The Obama administration’s decision to delay the employer mandate in its signature healthcare law will cost the government about $12 billion, according to the Congressional Budget Office (CBO).

The CBO on Tuesday released its first official estimate of the delay in the employer mandate, which requires large businesses to offer health insurance coverage to their full-time workers or pay a penalty.

The one-year delay increased the cost of the law’s coverage provisions by $12 billion over the next 10 years, the CBO said.

{mosads}Republicans have hammered the Obama administration over the delay, arguing that it creates a double standard because the law’s individual mandate still goes into effect next year.

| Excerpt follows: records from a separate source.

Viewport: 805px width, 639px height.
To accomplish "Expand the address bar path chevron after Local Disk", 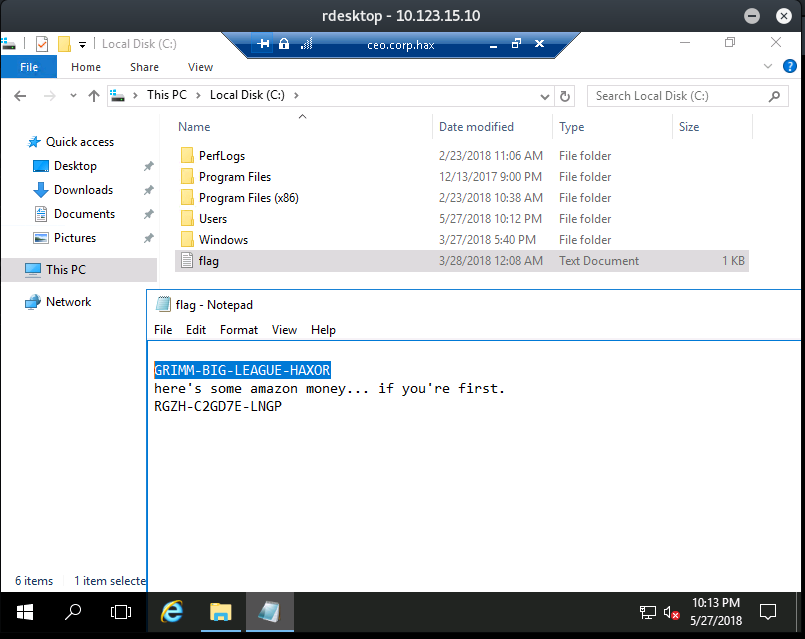I will tap(296, 96).
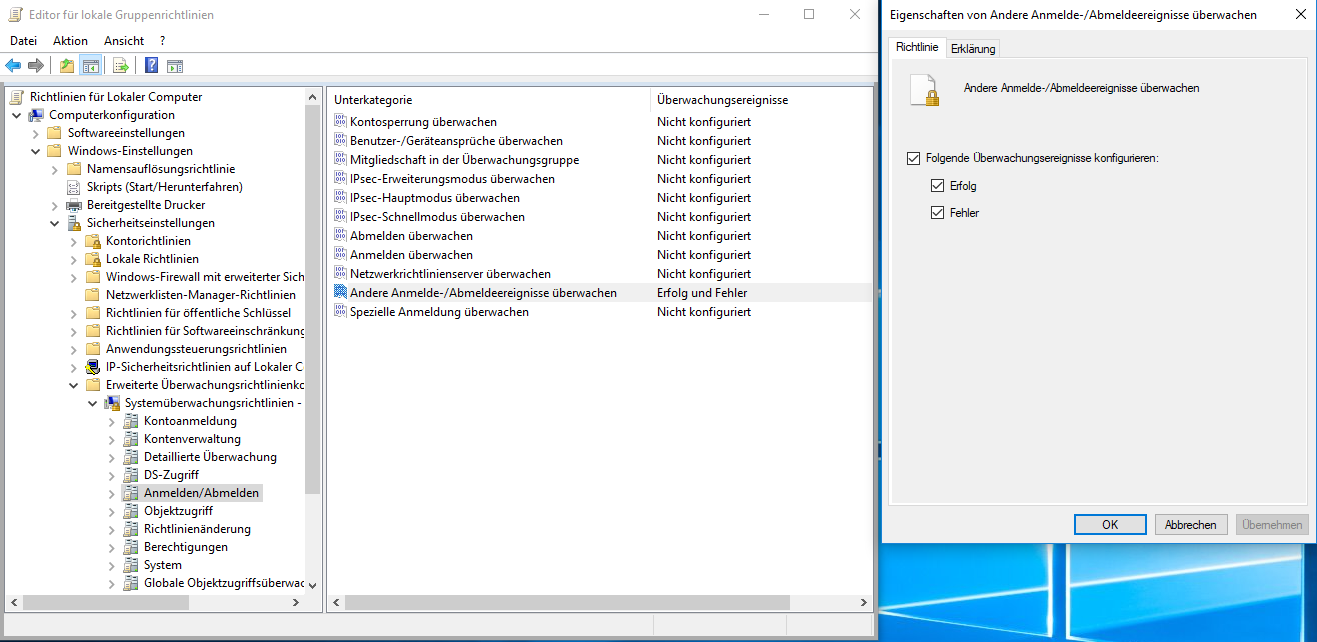Screen dimensions: 1317x642
Task: Click the Back navigation arrow
Action: (x=12, y=65)
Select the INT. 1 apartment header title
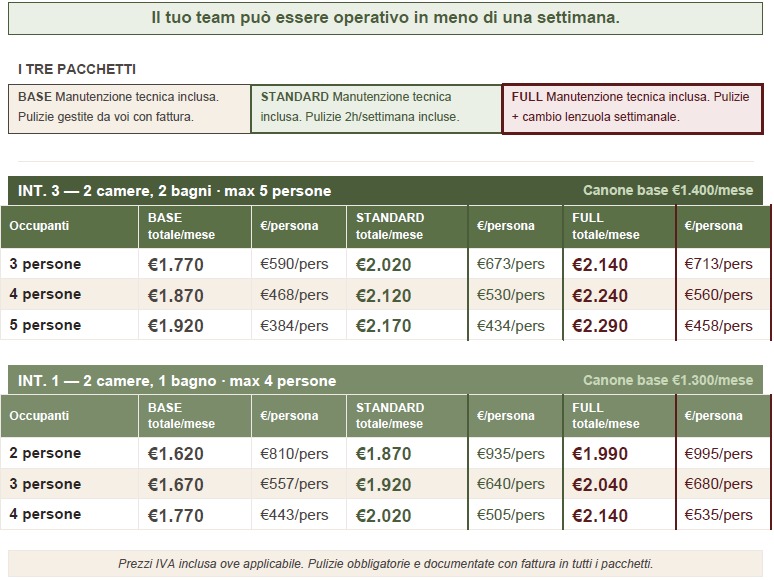 click(x=177, y=381)
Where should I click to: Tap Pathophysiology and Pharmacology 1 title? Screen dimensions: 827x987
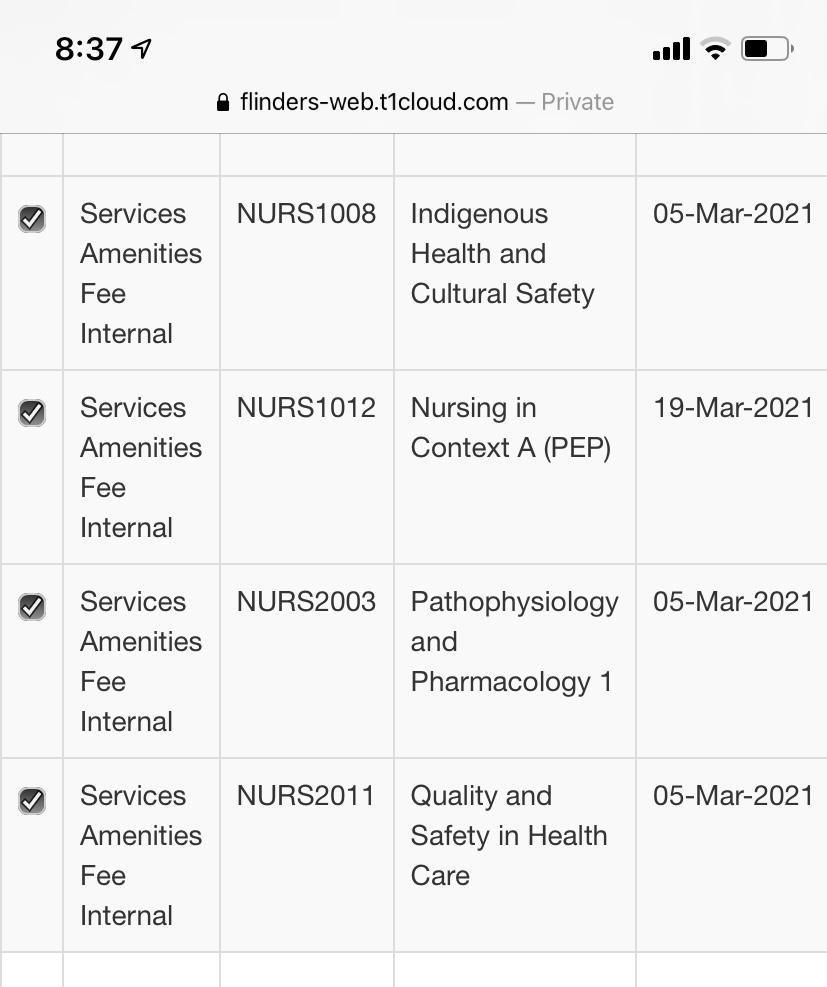point(514,642)
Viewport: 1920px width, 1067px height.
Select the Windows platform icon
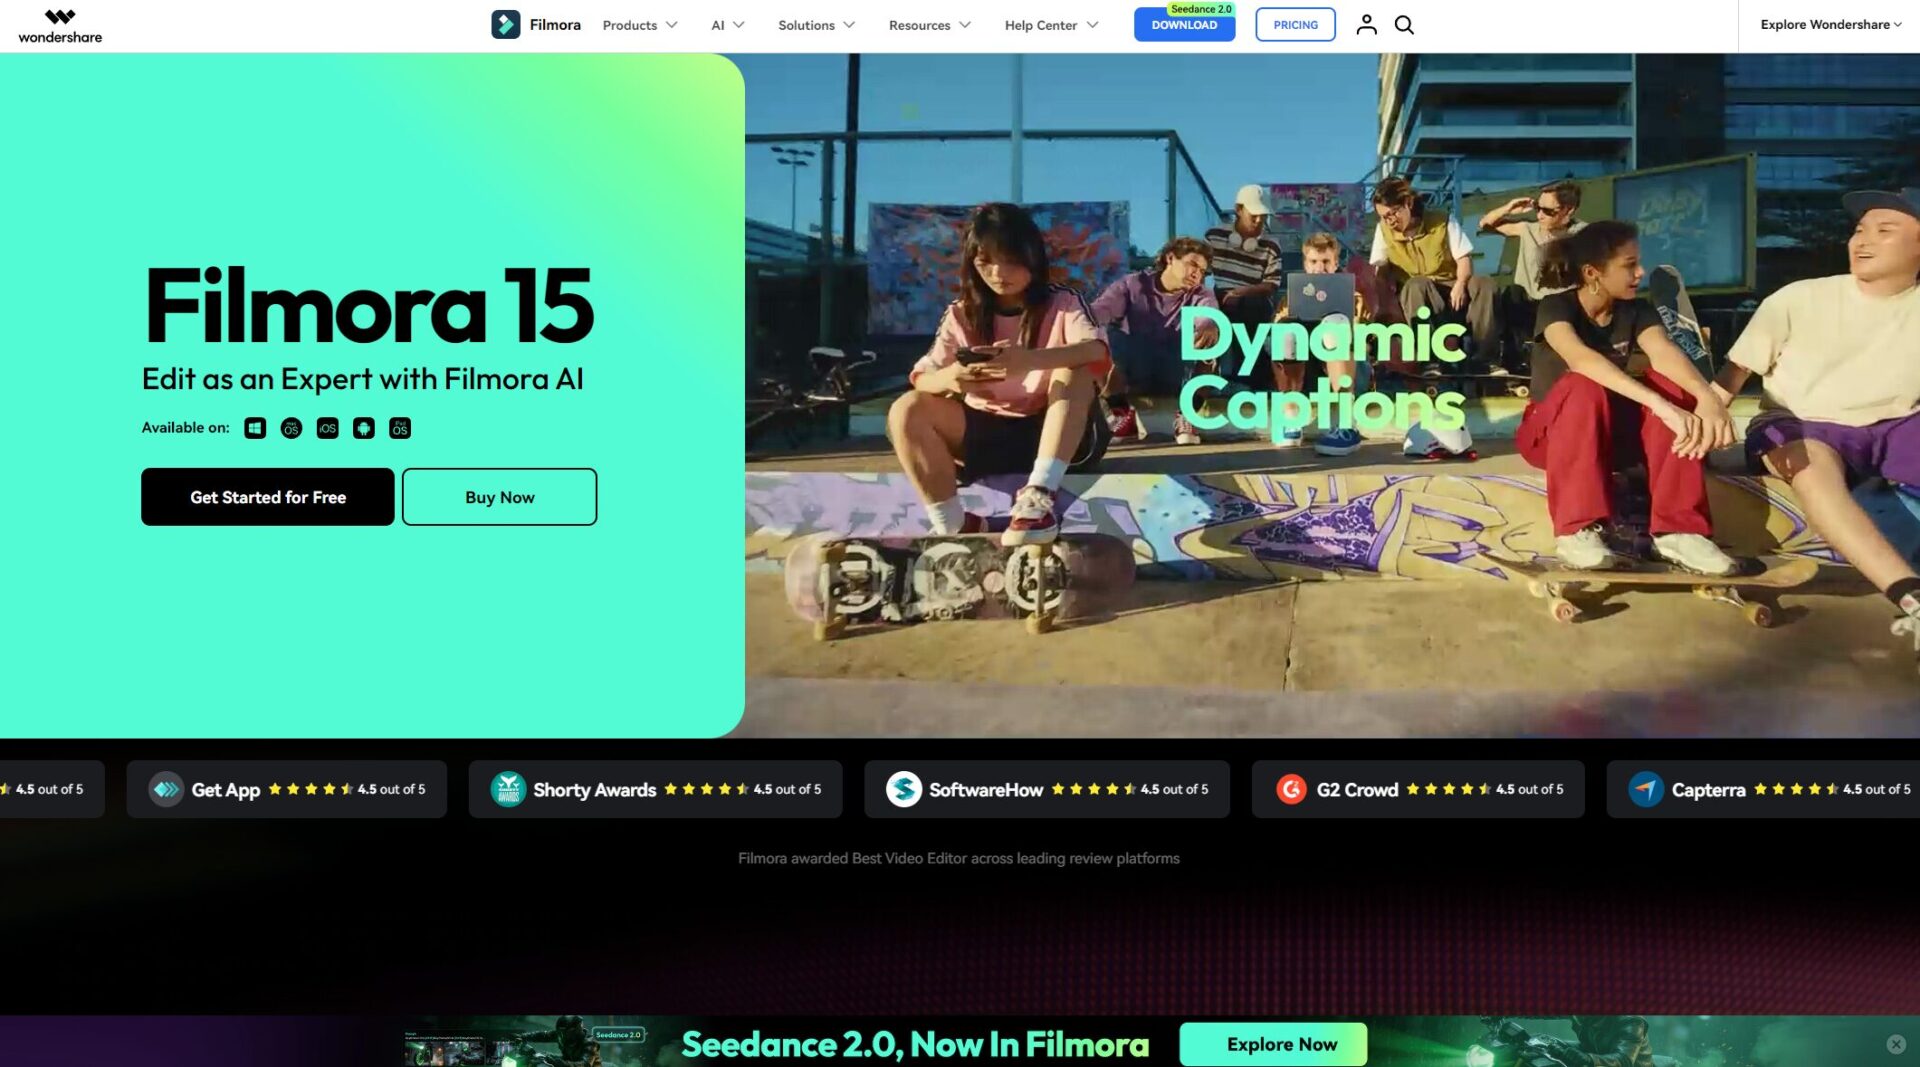coord(255,428)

The CBO said most of the cost increase — $10 billion — comes from lost revenue. The government will not collect penalties until 2015 from employers that do not provide health insurance.

The delay will also add $3 billion to the cost of tax credits for people who buy insurance through newly created insurance exchanges, the CBO said.

Roughly 1 million fewer people will have employer-based health insurance because of the delay, according to the CBO’s analysis.

About half of them will go uninsured, while the other half will turn to newly created insurance exchanges for people who don’t get coverage through their employer.

Although the delay in the employer mandate will make parts of the law more expensive, the CBO has said that taken as a whole, the law reduces the federal deficit.

“The Affordable Care Act is more than fully paid for. According to CBO estimates, the law in its entirety would reduce the deficit by more than $100 billion over the next decade and more than $1 trillion in the decade after that,” White House spokeswoman Jessica Santillo said.

Santillo also highlighted provisions of the law that have already taken effect.

“Furthermore, the Affordable Care Act is already helping to make coverage more affordable,” she said. “Over the twelve months ending in May 2013, health care costs saw the slowest rate of increase in nearly 50 years.”

— This post was updated Wednesday, July 31, at 10:30 a.m.